Yuheng Zou <zouyuheng1...@gmail.com> writes:
> ...
> I built a C++ library which contains EvalFrame function, and then use dlopen 
> and dlsym to use it. It looks like this:
>
> extern "C" PyObject *EvalFrame(PyFrameObject *f, int throwflag) {
>     return _PyEval_EvalFrameDefault(f, throwflag);
> }
> I added following code to Python/pylifecycle.c at function 
> _Py_InitializeEx_Private(Python version is 3.6.1):
>
> void *pyjit = NULL;
> pyjit = dlopen("../cmake-build-debug/libPubbon.dylib", 0);
> if (pyjit != NULL) {
>     interp->eval_frame = (_PyFrameEvalFunction)dlsym(pyjit, "EvalFrame");
>     //interp->eval_frame = _PyEval_EvalFrameDefault;
> } 
> Then something strange happened. I used LLDB to trace the variables. When it 
> ran at EvalFrame, the address of f pointer didn't change, but f->f_lineno 
> changed.
>
It may not be very surprising that the lineno changes during execution.
It should correspond to the line of the code currently executed.
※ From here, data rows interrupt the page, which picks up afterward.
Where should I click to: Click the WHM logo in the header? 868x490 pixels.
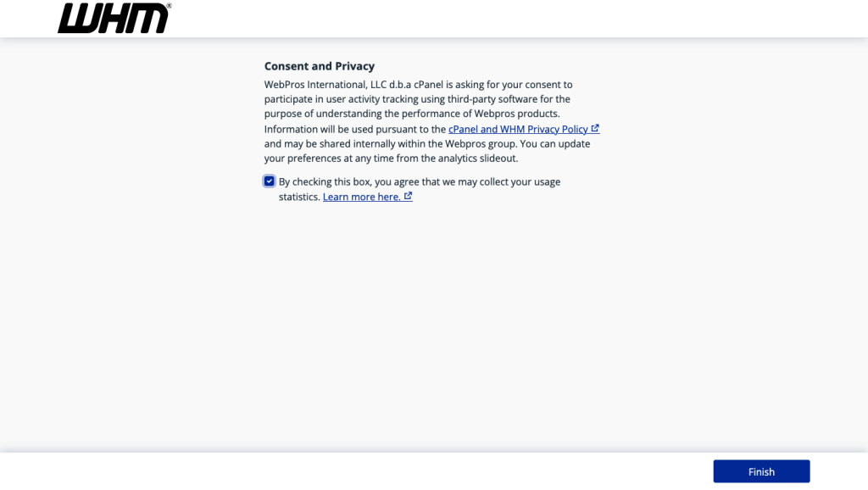[x=114, y=19]
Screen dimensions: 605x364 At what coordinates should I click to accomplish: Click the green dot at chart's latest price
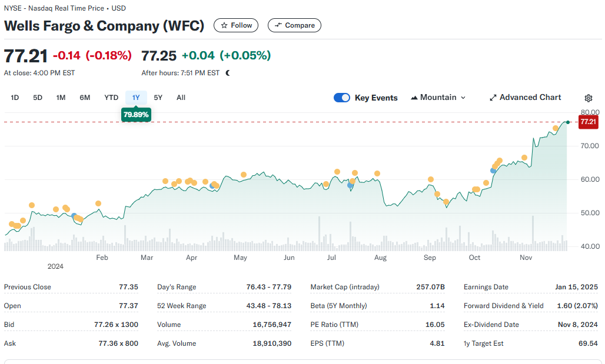click(567, 122)
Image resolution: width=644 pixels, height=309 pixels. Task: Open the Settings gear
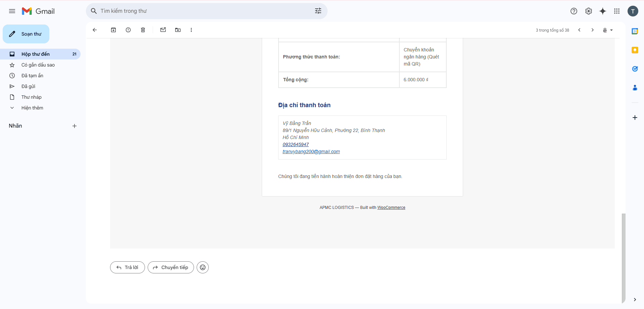point(589,11)
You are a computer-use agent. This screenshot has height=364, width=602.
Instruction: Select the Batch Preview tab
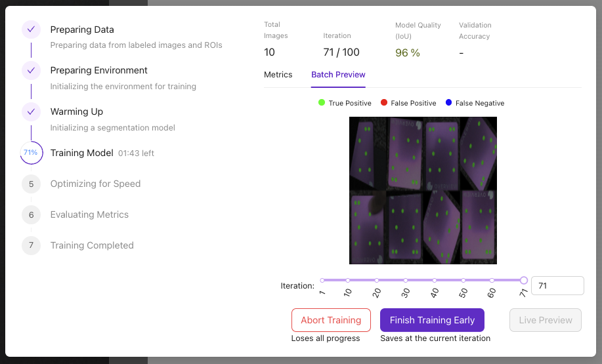point(338,75)
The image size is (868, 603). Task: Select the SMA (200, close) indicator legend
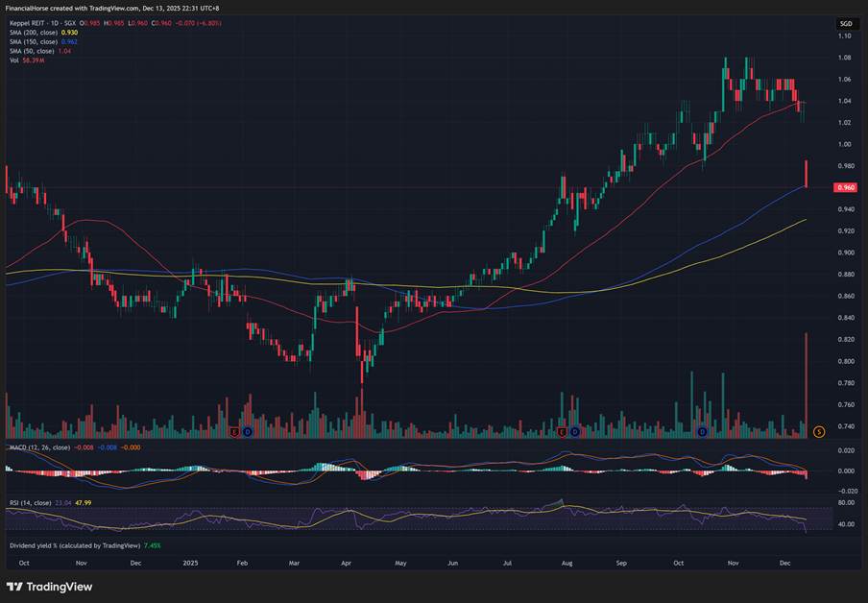pos(35,34)
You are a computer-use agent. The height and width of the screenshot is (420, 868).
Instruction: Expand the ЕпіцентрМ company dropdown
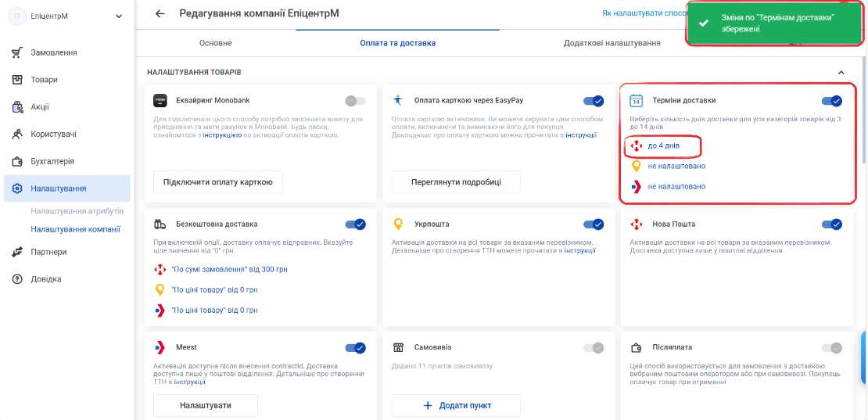point(119,16)
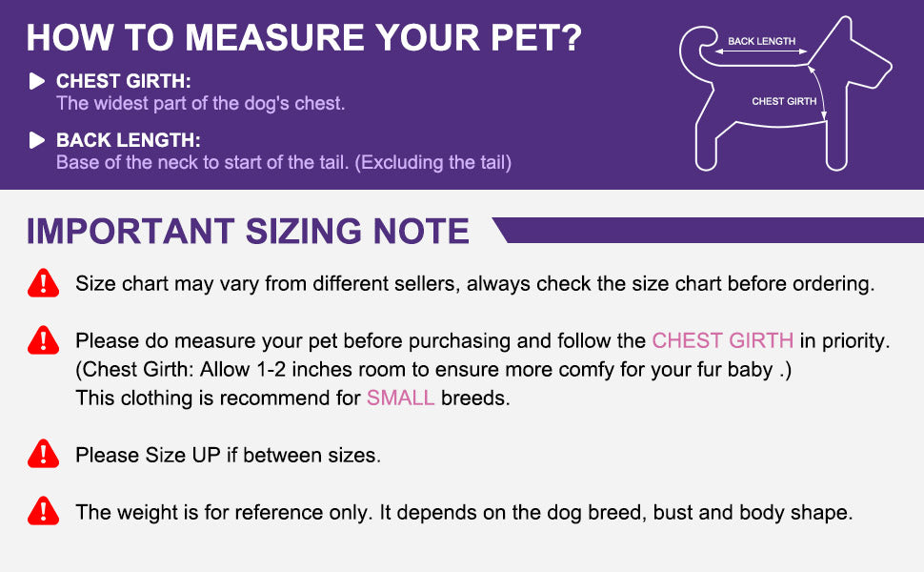
Task: Click the pink "CHEST GIRTH" text in the sizing note
Action: click(x=722, y=340)
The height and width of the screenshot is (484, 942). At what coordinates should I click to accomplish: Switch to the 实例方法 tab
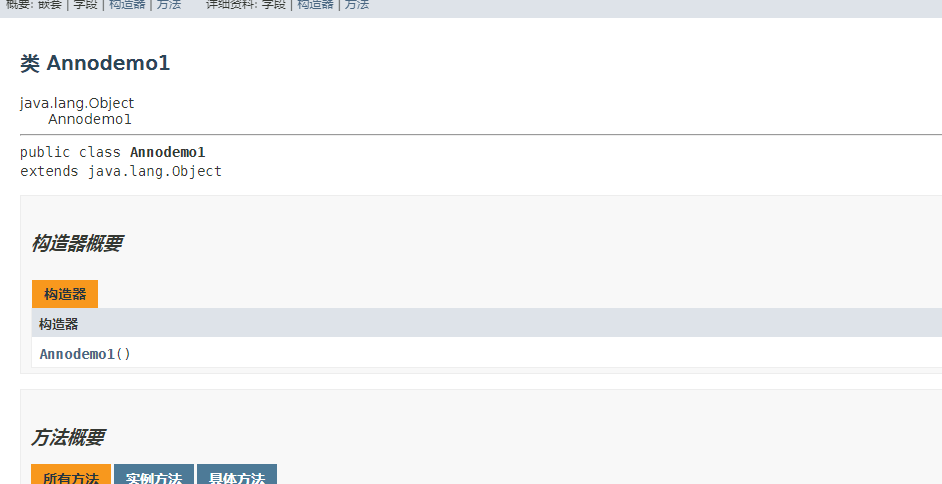coord(154,476)
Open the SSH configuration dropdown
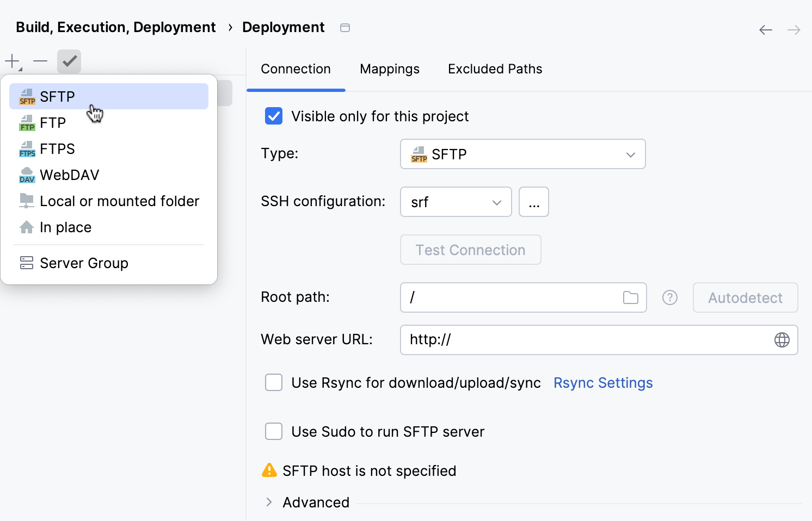 [496, 202]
> Then when I ran python.exe, I got Segmentation Fault.
>
> Why the address of the pointer didn't change, but the context change?

Some structure fields (such as lineno) may be expected to change.

In addition, the interpreter is using some global variables to
maintain state - variables that may change e.g. during thread switches.


The "SIGSEGV" might indicate that the structure has been freed --
and is now used for different things.